Launch of the Economic Report on Africa in Rabat

Rabat, 21 November 2014 (ECA) – To ensure that growth is both sustainable and beneficial to all strata of society in Africa, countries on the continent, including North Africa, must adopt industrial policies that are germane to their own local contexts and set up strong institutions with the mandate of formulating and pushing through such policies. These are the major recommendations of the Economic Report on Africa 2014 launched at the University Mohamed V, in Rabat, Morocco on 21 November 2014.

The Report incorporates several country case studies across Africa, including that of Tunisia, partly relating the continent’s failure to transform itself industrially to inadequacies in industrial policy design. These deficiencies, the report says, results from the erroneous pursuit of a one-size fits all approach to industrialization learnt from elsewhere, the lack of policy dynamism, gaps in high level coordination and the acute lack of consultations with all stakeholders especially those of the private sector. 

This year’s Report focuses on “Dynamic Industrial Policy in Africa: Innovative Institutions, Effective Processes and Flexible Mechanisms.”  The theme is a logical extension of the reflections started in recent editions of the report notably that of 2011 on the role of the state in economic transformation and that of 2013 on basing industrialization on Africa’s vast raw materials. 

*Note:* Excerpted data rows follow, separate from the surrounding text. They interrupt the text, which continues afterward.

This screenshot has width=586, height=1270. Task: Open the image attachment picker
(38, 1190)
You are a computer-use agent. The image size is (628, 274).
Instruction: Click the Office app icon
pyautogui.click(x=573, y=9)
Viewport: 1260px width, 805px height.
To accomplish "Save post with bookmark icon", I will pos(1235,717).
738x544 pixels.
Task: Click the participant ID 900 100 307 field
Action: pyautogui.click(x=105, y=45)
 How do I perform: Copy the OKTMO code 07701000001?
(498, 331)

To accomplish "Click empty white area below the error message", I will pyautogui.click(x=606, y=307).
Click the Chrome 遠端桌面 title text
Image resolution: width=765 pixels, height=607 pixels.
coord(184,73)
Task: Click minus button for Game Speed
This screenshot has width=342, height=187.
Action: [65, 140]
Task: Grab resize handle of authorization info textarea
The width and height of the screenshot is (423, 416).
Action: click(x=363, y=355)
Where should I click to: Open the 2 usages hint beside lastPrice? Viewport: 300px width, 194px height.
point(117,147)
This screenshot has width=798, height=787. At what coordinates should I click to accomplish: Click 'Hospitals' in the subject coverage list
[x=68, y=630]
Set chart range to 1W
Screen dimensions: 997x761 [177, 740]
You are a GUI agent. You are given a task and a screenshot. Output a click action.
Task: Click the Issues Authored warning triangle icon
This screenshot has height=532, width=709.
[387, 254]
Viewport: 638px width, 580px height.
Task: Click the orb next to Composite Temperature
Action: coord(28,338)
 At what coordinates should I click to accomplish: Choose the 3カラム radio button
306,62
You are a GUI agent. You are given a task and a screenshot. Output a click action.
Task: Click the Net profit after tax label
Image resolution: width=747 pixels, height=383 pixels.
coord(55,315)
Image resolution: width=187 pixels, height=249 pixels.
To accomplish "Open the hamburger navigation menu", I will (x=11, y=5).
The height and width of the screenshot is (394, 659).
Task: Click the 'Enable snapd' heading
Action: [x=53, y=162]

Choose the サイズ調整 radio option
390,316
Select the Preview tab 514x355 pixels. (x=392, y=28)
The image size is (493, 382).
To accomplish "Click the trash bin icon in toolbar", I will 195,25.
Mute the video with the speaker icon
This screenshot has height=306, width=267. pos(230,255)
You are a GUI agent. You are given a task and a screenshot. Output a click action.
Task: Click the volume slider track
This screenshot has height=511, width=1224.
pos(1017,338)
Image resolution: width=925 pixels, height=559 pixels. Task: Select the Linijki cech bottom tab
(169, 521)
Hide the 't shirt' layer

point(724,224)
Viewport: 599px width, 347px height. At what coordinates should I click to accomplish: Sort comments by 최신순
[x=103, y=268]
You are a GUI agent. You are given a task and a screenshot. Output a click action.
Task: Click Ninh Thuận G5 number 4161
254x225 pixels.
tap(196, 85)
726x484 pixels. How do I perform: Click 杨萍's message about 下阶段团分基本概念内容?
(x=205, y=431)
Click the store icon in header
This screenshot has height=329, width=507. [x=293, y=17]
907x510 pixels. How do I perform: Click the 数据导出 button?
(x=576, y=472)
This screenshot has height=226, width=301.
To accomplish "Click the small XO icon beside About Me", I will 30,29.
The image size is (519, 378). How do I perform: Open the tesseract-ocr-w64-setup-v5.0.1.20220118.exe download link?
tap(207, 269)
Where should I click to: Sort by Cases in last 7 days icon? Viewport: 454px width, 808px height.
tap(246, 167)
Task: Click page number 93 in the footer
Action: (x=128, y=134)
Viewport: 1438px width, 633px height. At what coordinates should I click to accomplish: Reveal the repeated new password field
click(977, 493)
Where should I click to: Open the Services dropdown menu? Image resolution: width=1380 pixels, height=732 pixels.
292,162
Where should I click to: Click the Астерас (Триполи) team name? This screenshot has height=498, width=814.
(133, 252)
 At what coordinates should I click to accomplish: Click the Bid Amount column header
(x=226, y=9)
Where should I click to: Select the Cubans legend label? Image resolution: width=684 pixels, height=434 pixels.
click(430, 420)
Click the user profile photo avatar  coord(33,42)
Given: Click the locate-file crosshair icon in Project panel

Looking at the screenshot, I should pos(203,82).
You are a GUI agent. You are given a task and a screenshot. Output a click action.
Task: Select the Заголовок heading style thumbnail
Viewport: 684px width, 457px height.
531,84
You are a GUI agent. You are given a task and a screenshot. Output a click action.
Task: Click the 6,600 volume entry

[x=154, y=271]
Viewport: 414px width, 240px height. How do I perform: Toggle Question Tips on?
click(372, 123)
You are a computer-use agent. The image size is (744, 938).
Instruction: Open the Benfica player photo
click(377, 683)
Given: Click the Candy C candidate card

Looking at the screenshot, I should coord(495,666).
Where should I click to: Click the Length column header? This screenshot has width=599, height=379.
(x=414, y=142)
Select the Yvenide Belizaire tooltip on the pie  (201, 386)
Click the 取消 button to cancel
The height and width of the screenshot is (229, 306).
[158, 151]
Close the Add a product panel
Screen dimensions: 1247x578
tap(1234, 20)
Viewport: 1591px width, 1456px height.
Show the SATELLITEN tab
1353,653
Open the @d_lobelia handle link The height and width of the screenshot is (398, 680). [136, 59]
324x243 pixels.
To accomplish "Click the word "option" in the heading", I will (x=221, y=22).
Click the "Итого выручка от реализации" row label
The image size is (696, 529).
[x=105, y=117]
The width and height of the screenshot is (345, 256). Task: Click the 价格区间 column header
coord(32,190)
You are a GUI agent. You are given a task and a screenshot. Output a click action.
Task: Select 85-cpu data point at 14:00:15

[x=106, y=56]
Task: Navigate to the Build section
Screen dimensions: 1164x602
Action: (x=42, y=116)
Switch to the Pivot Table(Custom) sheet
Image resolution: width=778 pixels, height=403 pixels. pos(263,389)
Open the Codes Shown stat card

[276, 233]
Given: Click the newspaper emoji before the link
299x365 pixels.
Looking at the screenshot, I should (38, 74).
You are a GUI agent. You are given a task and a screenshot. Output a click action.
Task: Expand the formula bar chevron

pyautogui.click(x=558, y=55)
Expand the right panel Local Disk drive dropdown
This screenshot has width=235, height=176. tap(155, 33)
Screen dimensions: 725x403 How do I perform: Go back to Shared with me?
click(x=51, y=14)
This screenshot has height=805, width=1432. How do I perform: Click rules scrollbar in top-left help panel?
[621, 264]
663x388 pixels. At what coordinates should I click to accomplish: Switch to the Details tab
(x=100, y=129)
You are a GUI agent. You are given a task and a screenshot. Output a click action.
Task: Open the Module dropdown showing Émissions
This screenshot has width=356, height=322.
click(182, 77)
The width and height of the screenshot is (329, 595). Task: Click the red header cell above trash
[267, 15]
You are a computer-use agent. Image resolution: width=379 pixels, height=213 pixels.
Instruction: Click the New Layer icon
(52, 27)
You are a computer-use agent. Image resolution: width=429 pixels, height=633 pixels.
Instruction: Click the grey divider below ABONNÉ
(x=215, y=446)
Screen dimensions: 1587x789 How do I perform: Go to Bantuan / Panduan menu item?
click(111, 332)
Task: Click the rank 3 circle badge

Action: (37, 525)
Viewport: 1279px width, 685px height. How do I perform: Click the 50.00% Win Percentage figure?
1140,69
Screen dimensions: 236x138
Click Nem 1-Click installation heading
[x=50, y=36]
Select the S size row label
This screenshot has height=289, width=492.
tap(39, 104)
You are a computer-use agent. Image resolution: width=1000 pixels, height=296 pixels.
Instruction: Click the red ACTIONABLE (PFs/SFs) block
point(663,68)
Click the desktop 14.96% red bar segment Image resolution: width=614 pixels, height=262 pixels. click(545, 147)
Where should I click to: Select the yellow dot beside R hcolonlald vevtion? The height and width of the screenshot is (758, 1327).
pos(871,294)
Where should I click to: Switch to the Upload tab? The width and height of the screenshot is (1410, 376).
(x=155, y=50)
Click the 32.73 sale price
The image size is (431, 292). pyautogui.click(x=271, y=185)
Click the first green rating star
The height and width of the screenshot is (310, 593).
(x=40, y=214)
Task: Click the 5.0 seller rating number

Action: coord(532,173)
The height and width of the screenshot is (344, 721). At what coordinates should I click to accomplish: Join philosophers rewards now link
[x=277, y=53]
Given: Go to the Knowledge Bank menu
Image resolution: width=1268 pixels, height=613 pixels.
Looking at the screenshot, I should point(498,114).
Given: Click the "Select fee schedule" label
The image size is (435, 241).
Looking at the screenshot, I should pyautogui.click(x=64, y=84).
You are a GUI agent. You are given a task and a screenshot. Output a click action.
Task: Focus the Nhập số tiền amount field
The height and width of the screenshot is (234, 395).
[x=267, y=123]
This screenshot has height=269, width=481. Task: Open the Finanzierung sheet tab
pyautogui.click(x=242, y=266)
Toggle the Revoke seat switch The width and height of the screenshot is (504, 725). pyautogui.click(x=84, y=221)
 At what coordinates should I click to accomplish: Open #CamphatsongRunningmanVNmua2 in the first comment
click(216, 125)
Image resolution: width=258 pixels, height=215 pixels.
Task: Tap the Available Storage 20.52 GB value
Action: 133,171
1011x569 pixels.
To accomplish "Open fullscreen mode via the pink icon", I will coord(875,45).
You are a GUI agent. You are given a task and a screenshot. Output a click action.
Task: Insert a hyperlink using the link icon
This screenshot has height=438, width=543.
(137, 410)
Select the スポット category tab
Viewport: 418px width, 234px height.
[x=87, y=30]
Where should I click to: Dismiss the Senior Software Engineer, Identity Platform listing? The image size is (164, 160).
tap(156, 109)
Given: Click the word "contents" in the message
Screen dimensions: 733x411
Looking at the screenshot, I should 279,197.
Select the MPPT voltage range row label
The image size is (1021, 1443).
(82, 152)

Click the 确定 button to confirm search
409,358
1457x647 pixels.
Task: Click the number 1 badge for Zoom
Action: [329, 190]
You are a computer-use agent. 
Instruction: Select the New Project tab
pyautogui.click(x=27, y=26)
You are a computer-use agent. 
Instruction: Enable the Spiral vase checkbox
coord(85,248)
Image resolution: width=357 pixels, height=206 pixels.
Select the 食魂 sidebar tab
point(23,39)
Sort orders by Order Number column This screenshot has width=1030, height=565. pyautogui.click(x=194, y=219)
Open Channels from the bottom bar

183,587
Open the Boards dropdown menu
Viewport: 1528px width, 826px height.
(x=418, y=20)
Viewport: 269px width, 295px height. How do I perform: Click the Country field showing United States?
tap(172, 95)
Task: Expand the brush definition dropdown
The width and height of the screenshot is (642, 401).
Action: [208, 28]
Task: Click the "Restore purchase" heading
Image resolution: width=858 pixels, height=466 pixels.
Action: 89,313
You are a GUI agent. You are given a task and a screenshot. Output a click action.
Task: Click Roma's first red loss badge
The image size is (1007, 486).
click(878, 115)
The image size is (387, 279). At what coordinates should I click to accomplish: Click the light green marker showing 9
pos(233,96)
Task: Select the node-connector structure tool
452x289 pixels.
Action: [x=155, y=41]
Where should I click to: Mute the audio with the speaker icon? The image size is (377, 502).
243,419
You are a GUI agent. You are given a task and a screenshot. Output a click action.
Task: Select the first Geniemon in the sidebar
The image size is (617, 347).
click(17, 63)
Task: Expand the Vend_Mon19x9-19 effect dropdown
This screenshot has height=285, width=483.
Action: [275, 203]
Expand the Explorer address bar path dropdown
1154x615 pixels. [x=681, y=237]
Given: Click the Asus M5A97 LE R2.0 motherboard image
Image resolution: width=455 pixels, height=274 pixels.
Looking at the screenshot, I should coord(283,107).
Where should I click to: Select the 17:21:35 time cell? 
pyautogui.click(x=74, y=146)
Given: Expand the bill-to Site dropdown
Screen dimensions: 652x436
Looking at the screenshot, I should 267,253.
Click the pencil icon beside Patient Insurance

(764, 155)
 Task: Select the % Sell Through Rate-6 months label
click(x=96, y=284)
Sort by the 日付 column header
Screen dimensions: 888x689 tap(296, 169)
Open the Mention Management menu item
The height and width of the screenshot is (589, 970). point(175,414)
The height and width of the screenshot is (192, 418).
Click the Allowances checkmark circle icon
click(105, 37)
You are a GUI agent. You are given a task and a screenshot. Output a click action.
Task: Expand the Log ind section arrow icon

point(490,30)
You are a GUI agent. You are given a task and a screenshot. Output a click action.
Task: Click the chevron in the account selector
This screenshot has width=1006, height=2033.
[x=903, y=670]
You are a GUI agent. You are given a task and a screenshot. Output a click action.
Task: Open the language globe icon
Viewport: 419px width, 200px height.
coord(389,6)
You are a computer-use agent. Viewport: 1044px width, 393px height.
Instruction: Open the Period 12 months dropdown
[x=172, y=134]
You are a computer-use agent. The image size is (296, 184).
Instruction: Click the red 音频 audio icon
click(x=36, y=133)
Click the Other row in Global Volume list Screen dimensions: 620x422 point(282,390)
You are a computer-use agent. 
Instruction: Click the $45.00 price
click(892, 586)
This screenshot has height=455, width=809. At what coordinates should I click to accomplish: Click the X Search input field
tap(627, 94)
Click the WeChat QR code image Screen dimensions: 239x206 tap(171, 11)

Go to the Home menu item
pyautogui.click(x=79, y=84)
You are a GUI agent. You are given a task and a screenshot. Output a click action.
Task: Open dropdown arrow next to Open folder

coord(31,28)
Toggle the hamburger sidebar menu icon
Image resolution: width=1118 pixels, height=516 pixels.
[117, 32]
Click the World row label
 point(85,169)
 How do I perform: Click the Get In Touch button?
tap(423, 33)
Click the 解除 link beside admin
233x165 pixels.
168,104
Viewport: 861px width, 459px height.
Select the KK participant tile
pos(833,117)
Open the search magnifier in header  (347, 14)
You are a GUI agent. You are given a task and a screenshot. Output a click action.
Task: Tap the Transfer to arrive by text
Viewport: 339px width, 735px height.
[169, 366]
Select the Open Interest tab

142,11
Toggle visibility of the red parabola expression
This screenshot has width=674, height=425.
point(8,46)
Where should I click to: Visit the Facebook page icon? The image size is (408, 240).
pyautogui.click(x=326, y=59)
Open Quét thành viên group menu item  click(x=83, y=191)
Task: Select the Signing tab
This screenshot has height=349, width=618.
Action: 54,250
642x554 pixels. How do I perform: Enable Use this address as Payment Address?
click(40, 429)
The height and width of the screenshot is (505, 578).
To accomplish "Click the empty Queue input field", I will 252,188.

Beyond dissecting the difficulties on industrializing in Africa, the Report catalogues the experience of other countries of the South that have made huge progress in industrializing and suggests an institutional framework to conceive and implement industrial policies on the continent. It urges African governments, in a context of limited resources, to build tailor-made infrastructure that would respond to the needs of specific sectors or domains for industrial expansion. 

These issues come under the scrutiny of economists, social sciences experts coming from North Africa and the Mediterranean Region and other officials of the WTO Chair and the University Mohammed V.  The launch was in the context of the Mediterranean Colloquium, a joint ECA, ATPC, WTO and LEAD University (Toulon, France) initiative, which gather each year high level experts from both side of the Mediterranean region.

The presentation by ECA was discussed by Professor Youcef Ben Abdallah, from the University of Algier. He gave to ECA his global appreciation to the report and emphasized the relevance of ECA’s analysis in boosting industrialization in Africa. He further supported the idea of going beyond the formal coordination advocated by the report by adding an informal coordination of industrial policy which could support the official policy and add to its flexibility.

Experts agreed on the analysis made by Pr Ben Abdallah and further recommended to ECA to encourage member States to keep the momentum of “industrialization in support to structural transformation” by analyzing in next report the specific role of each actor and other stakeholders in making successful industrialization policies in Africa.